A lui seul, ce visage rassemble l'énigme, sans la résoudre.

Le clip de "Bad Romance" n’est pas seulement, dans l’histoire de la musique, l’intrusion magnifique d’une femme qui a du nerf. Il fait aussi date, dans l’imaginaire de la chanteuse, comme le moment de la première mise à nue : extrême vulnérabilité, et extrême force.

Attente

Lady Gaga n’existe qu’à l’heure des clips. Son art ne s’invente pas hors du visuel mais dans le visuel. Bien sûr Bowie et Madonna avaient, avant elle, compris le principe. Mais à l’époque du défilement des stars et de la célébrité qui ne dure qu’un quart d’heure, Lady Gaga ajoute une audace. Elle impose sa propre durée. Ses clips nous obligent à prendre le temps de regarder, et donc d’écouter.

Hormis "Bad Romance", tous ses clips s’offrent l’incroyable luxe de repousser le début des chansons après de longues séquences de film. Elle n’est pas pionnière en la matière, néanmoins elle aiguise notre curiosité, notre attention. Elle se sait attendue au tournant, et joue de l’attente. A chaque seconde repoussée nous ouvrons un peu plus les yeux, en spectateurs toujours un peu plus près, et auditeurs toujours plus envieux.

Mais avant "Born this way", nous étions arrêtés par l’écran du maquillage, par les accessoires et coiffures qui ensemble contribuaient à effacer Lady Gaga. Seul le corps s’exposait. Le visage, comme la partie la plus intime, se dissimulait pour se préserver.

Découverte

Avec "Born this way", on ne découvre pas tant Lady Gaga que son visage affirmé. Toujours aussi dénudée mais moins maquillée, plus visible qu’auparavant, on pense aux quelques plans de "Bad Romance" qui laissaient déjà entrevoir, de très près, les expressions critiques de son visage. Fragilité fugitive, contrebalancée par l’exhibition du corps, l'exhibition prenait soudain tout son sens : détourner l’attention.

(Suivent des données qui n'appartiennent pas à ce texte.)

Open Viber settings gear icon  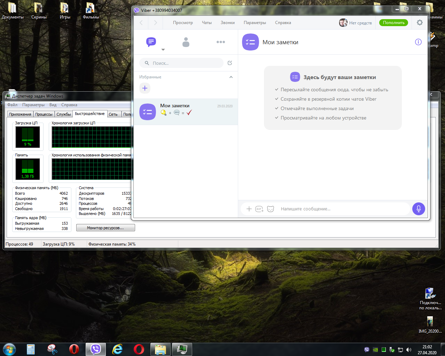(x=420, y=23)
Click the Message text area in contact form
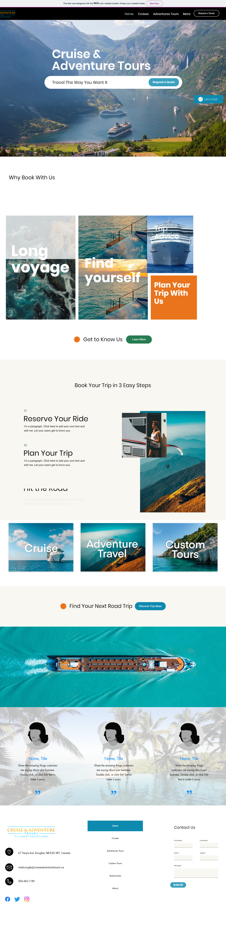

Tous les clips racontaient des histoires de souffrance, et cela ne s’interrompt pas avec ce nouvel album. Mais le visage s’y dévoile, y hurle, et la mise en scène se recule. Notre attention va moins à l’ensemble qu’à cette petite surface tant attendue et finalement révélée. On ne reconnaît que vaguement la Lady Gaga outrancière, on en découvre une nouvelle, autrement dénudée. La mise en scène demeure, massive et fulgurante, mais ne fait plus écran au visage troublant de la star.

Vérité ?

Lady Gaga paraît alors moins lisse, moins assoiffée de masques. La voici démangée par le plus humain des strip-teases. Tout ne repose plus sur le moment de bascule d’un masque à un autre. Elle a compris que la machine à étonnement ne fonctionnait plus. En apparaissant ainsi, il n’est pas impossible que Lady Gaga déçoive, mais cet événement est, au moins, à la hauteur de la brutalité qu’on connaissait. Nous ne serons peut-être plus sidérés par les nouveautés successives et l’invention des costumes de scènes, mais nous serons plus profondément et perpétuellement remués par l’énigme de son visage lui-même. Anguleux, singulier, troublant : maintenant nous comprenons qu’il lui fallut le cacher. Maintenant nous voyons la douloureuse vérité : une présence fascinante dont les masques ne sont que l’adaptateur et le médiateur. Lady Gaga devient à elle seule, décoiffée et nue, l’incarnation du trouble et des secousses.